_Task to complete_
Among the entries, how many lines carry the string "Court"? Give the number and nothing else.

(Dataset items)
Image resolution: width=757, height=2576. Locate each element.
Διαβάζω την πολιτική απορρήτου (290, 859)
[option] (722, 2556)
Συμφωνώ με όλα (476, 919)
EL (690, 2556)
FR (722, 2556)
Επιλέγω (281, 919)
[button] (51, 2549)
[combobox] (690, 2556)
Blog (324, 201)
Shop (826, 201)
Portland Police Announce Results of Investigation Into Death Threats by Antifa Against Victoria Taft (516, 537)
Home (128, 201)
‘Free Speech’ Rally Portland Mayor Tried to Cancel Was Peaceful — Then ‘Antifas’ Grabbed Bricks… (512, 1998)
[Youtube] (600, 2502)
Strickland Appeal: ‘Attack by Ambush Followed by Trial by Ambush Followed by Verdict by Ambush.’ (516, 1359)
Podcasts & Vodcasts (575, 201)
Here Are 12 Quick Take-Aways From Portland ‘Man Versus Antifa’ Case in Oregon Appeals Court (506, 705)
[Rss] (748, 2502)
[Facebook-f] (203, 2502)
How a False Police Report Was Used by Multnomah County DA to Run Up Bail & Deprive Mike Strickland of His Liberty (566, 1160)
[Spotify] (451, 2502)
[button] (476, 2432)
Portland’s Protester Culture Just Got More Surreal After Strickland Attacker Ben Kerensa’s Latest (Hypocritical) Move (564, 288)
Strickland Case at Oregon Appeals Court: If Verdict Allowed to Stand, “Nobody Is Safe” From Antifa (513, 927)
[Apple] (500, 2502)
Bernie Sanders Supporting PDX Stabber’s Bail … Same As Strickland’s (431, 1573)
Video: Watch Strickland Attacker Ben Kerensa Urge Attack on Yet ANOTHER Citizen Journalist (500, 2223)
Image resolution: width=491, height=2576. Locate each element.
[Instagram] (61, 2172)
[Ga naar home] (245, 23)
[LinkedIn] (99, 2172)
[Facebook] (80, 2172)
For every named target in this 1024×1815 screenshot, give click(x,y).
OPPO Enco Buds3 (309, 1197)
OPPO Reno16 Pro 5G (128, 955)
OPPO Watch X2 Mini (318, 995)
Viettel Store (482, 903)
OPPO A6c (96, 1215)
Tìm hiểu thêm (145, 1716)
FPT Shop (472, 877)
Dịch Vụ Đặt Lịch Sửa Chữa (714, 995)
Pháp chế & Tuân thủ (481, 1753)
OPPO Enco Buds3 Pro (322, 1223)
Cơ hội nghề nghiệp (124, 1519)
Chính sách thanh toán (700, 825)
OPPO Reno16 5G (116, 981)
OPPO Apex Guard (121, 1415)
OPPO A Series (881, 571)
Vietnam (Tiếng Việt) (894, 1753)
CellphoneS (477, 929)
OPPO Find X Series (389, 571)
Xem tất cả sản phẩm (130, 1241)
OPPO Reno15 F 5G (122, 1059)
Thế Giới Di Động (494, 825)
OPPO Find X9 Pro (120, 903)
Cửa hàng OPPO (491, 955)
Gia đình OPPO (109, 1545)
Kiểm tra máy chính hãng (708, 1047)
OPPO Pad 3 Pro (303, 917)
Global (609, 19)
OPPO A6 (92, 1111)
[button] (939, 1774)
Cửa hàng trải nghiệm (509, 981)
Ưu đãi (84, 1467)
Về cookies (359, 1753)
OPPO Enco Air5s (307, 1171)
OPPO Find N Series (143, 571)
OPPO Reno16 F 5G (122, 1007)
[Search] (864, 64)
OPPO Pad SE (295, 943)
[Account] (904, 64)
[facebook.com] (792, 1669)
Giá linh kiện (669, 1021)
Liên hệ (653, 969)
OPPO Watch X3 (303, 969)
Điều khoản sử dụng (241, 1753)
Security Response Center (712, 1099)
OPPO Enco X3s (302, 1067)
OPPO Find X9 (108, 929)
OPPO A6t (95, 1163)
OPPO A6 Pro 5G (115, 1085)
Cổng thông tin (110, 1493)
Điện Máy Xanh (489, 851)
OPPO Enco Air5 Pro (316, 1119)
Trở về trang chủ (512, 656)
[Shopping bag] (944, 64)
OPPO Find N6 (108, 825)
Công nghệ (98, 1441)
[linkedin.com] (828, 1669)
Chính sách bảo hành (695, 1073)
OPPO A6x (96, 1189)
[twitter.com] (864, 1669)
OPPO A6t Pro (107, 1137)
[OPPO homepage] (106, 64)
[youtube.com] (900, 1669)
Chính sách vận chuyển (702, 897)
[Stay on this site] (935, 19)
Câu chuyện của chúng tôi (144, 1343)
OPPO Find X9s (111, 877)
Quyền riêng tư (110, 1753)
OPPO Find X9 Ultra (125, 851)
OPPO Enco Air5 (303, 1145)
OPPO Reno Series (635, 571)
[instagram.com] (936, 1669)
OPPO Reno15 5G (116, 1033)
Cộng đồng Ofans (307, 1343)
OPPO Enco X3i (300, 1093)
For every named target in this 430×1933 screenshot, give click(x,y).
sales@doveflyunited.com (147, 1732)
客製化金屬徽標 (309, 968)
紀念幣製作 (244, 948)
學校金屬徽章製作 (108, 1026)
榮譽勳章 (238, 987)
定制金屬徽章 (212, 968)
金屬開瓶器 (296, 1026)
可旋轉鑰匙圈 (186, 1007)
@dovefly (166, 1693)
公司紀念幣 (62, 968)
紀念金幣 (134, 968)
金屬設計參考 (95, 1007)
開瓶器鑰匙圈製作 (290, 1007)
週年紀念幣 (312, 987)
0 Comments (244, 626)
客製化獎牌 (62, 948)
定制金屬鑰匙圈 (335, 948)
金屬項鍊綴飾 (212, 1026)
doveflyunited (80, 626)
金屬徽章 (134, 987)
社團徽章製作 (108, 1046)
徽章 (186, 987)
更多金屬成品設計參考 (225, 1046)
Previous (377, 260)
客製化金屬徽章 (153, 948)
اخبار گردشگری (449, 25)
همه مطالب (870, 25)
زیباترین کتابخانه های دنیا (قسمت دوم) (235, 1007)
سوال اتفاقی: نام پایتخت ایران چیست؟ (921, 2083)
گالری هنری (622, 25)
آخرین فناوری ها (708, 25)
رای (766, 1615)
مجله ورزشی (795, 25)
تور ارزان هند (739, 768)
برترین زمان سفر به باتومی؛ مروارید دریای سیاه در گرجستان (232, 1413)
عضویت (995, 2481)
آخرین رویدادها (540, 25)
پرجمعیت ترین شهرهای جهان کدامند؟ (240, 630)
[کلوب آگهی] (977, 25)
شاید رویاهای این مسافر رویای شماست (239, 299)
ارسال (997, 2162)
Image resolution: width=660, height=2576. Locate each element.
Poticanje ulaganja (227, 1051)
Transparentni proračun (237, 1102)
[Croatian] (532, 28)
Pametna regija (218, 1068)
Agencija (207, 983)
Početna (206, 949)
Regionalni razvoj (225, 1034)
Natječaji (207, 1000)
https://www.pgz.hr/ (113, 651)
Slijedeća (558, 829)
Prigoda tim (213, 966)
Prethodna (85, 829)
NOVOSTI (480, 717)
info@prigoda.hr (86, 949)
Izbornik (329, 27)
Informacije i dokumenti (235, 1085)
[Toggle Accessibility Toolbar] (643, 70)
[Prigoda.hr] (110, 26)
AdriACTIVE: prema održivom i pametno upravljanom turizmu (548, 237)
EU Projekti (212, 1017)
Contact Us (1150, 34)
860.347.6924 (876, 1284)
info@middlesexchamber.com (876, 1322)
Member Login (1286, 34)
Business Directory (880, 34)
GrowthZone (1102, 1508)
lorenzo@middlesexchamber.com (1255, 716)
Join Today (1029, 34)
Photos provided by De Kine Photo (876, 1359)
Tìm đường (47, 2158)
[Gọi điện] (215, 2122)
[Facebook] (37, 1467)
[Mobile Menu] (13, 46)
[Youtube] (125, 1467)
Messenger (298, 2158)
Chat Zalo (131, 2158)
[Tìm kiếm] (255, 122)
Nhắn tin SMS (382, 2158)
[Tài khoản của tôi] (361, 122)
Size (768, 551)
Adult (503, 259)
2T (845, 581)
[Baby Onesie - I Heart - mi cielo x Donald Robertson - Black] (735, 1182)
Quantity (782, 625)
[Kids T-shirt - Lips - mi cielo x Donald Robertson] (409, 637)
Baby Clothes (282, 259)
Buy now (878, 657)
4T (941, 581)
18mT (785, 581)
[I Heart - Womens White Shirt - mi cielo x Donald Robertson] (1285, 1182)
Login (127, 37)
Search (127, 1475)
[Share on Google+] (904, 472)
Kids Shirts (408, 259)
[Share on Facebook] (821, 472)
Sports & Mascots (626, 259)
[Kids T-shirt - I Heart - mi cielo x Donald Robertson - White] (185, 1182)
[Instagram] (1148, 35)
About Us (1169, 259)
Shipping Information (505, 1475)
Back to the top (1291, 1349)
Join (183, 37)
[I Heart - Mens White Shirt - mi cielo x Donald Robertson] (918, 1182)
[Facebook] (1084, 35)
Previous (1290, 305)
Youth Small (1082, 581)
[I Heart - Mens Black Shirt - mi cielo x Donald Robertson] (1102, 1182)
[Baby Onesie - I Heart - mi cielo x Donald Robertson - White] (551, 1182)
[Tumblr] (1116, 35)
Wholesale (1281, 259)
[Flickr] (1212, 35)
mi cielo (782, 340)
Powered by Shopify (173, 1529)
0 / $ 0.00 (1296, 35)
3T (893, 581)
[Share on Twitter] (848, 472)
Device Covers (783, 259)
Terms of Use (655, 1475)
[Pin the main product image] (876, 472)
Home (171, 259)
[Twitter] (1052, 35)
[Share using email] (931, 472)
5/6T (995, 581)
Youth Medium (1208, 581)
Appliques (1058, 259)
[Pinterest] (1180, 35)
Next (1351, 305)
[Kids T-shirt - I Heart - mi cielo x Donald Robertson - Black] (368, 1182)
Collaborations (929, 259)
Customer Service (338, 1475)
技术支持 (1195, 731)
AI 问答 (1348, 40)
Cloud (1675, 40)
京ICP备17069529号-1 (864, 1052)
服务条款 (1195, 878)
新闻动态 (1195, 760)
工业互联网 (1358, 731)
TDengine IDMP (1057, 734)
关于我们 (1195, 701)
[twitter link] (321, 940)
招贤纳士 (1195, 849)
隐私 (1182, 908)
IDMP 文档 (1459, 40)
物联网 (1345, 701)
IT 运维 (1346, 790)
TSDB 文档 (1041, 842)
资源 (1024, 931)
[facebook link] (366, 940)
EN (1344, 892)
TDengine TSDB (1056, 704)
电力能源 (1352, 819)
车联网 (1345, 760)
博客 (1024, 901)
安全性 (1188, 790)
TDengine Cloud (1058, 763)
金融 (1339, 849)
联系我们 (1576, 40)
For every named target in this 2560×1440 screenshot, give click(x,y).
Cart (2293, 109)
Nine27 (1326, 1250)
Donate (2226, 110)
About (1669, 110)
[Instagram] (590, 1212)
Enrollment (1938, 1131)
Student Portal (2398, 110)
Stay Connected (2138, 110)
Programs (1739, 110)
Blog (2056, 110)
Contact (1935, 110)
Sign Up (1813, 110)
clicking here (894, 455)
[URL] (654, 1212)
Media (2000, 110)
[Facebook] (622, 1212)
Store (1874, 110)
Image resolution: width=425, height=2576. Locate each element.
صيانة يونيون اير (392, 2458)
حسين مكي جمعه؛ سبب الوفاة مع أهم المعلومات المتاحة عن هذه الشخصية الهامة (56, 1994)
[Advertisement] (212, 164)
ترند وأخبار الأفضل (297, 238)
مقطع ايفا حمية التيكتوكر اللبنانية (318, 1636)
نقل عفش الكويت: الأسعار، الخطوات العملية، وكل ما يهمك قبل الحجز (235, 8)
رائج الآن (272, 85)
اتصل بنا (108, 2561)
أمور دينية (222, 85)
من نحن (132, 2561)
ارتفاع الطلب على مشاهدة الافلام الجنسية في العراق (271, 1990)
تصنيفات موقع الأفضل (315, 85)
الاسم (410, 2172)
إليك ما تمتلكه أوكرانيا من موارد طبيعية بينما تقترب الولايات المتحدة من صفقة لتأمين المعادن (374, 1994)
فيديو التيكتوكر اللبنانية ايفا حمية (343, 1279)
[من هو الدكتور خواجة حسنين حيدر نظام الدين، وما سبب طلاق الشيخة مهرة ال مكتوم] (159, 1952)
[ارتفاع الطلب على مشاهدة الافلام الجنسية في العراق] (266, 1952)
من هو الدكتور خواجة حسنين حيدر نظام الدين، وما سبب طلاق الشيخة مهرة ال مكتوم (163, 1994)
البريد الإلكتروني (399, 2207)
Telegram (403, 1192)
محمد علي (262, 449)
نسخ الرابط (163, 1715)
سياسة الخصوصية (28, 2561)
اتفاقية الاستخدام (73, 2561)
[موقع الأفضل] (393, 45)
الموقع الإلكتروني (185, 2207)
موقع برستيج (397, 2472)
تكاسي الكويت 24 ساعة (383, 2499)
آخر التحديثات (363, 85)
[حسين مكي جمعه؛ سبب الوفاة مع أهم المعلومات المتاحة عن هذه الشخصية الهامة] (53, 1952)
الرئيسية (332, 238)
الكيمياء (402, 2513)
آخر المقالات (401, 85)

_Solution to this task_
2